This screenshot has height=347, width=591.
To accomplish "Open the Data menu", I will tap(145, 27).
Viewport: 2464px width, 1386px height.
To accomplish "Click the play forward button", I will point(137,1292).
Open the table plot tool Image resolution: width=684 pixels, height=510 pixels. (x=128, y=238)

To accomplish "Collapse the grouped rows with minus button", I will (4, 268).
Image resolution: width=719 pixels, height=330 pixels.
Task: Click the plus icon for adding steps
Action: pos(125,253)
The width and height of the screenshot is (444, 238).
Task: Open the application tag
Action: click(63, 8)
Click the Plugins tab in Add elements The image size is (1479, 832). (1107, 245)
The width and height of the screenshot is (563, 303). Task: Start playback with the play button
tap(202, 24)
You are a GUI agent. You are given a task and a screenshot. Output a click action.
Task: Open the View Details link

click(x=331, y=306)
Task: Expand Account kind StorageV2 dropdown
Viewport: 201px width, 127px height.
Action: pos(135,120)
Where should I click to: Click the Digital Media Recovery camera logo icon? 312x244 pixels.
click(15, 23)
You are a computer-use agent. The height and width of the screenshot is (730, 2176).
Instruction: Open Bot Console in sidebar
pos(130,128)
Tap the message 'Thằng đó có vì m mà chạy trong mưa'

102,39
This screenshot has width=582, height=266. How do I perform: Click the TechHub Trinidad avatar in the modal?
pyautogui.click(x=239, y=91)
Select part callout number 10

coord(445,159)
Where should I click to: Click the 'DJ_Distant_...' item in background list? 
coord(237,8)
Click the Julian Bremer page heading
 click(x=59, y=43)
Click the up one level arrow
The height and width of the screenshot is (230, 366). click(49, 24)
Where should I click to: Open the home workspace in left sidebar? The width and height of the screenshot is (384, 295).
____________
### Exercise goal
Lines holding the word "agent" in the entries above are the ones to pull out. Copy them all.

### Answer box
You are a GUI agent. You are given a task and a screenshot. Output a click action.
You are a computer-use agent. The height and width of the screenshot is (730, 2176).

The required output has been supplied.